How high up can you shoot your soap with a pressure washer? When I did more exteriors back in the day, we would use an extension wand and could wash 2 stories from the ground..I could see a soft wash pump being handy for just applying the soap?


----------



## stelzerpaintinginc. (May 9, 2012)

finishesbykevyn said:


> How high up can you shoot your soap with a pressure washer? When I did more exteriors back in the day, we would use an extension wand and could wash 2 stories from the ground..I could see a soft wash pump being handy for just applying the soap?


3-4 stories, depending upon the wind. The biggest issue with a dedicated softwash rig is having another set of hoses to pull from the trailer, setting up my pump, & cleaning it up afterwards. This is my softwash rig, which stays in the trailer. There's 250' on my hose reel, which makes for an extended amount of time setting up and breaking down when considering using it on something as simple as a house wash. For decks, fences, concrete, stucco, dryvit & roofs I use it. For most all other things washing related, I'll use different soap tips and downstream injectors on my pressure washer.

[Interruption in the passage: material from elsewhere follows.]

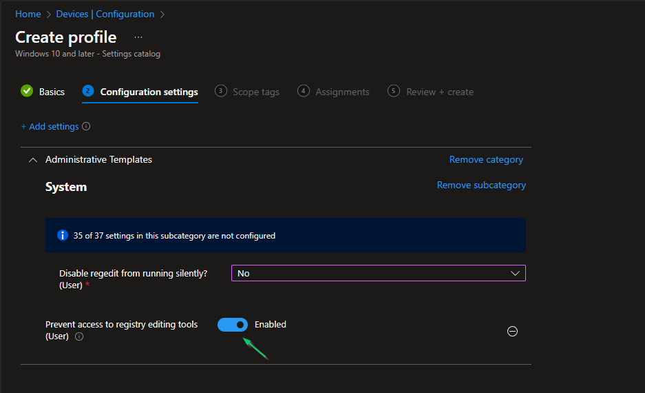
Task: Click the step 3 Scope tags number icon
Action: 221,91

Using a downstream injector in conjunction with soap tips custom-fit for your size machine allows you to change from rinsing to soaping with just changing the tip. On the end of my pressure washing wand I insert a J-rod, which is just 4 different nozzles welded together. Here is what I get and where I've gotten many from in the past.

One tip is soap low, (a very low pressure and wide spray fan for applying soap 15' and below)
One tip is soap high, (still low enough pressure and big enough orifice to induce the venturi/vacuum which pulls soap from the downstream injector, but the spray fan is concentrated to allow further trajectory)
One tip is rinse low, (wide fan, low pressure, but still high enough not to pull soap)
One tip is rinse high, (you guessed it, for rinsing high)

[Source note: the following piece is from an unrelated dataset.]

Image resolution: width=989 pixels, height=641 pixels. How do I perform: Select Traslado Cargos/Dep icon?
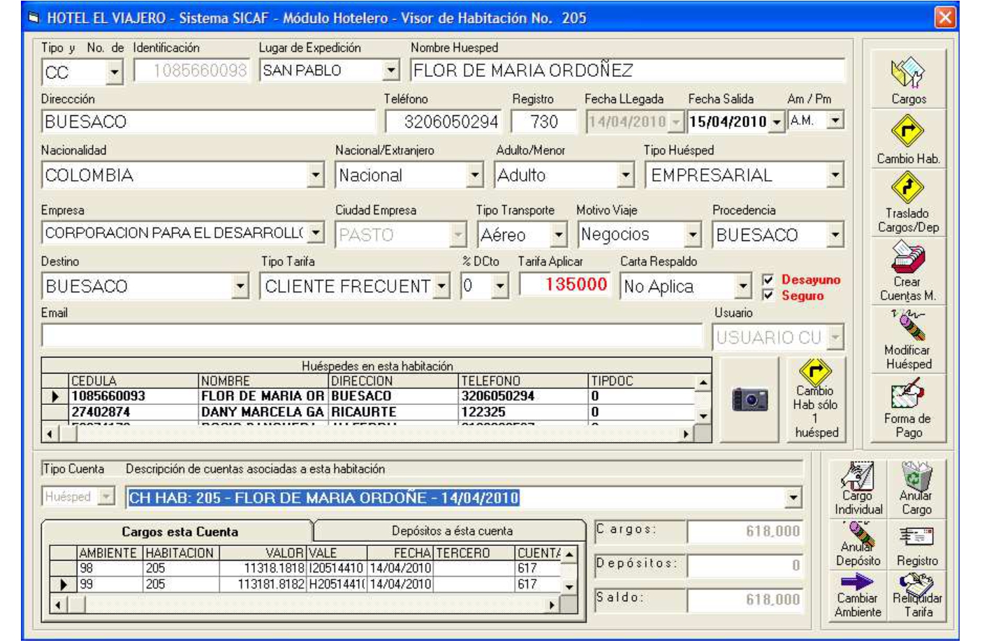click(x=907, y=189)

The only exception is instead of using their stock soap-high tip, I get this one instead. It's made by a fellow forum member from an older pressure washing forum. His name is Guy Blackmon, and the name of it is "The Original Shooter Tip". I can get that one to shoot 40' + no matter the wind. 

For commercial work or large structures, I also use this tip, which puts out more product, but tends to do so at a higher pressure than I care to use in more confined and/or residential spaces.

The biggest mistake painters make is using store-bought tips for their pressure washers, since they are rarely designed specifically even for the machine they came with. It's always best to figure out what pressure you want to wash at, then contact a professional vendor and convey that info, along with the GPM's of your machine. It's the only way to realize the full capability of your pressure washer.

For roof cleaning and/or high efficiency rinsing, I use this 1" hose with this nozzle on the end. That thing is a friggin beast. If I need slightly higher pressure than I can get from a water spigot, I connect this pump in between the water spigot and my 1" hose. This will boost the municipal water pressure up 60-70psi.


----------



## stelzerpaintinginc. (May 9, 2012)

I'm not sure if it's obvious or not, but my method above to pull soap via downstream injector from my pressure washer requires having the soap hose in the bucket of soap at all times, (unless you've got a downstream injector bypass, but don't get me started on that, lol).


----------



## finishesbykevyn (Apr 14, 2010)

stelzerpaintinginc. said:


> I'm not sure if it's obvious or not, but my method above to pull soap via downstream injector from my pressure washer requires having the soap hose in the bucket of soap at all times, (unless you've got a downstream injector bypass, but don't get me started on that, lol).


Fantastic info Troy. I think you've just schooled a lot of us on some invaluable washing techniques. Thanks for that.


----------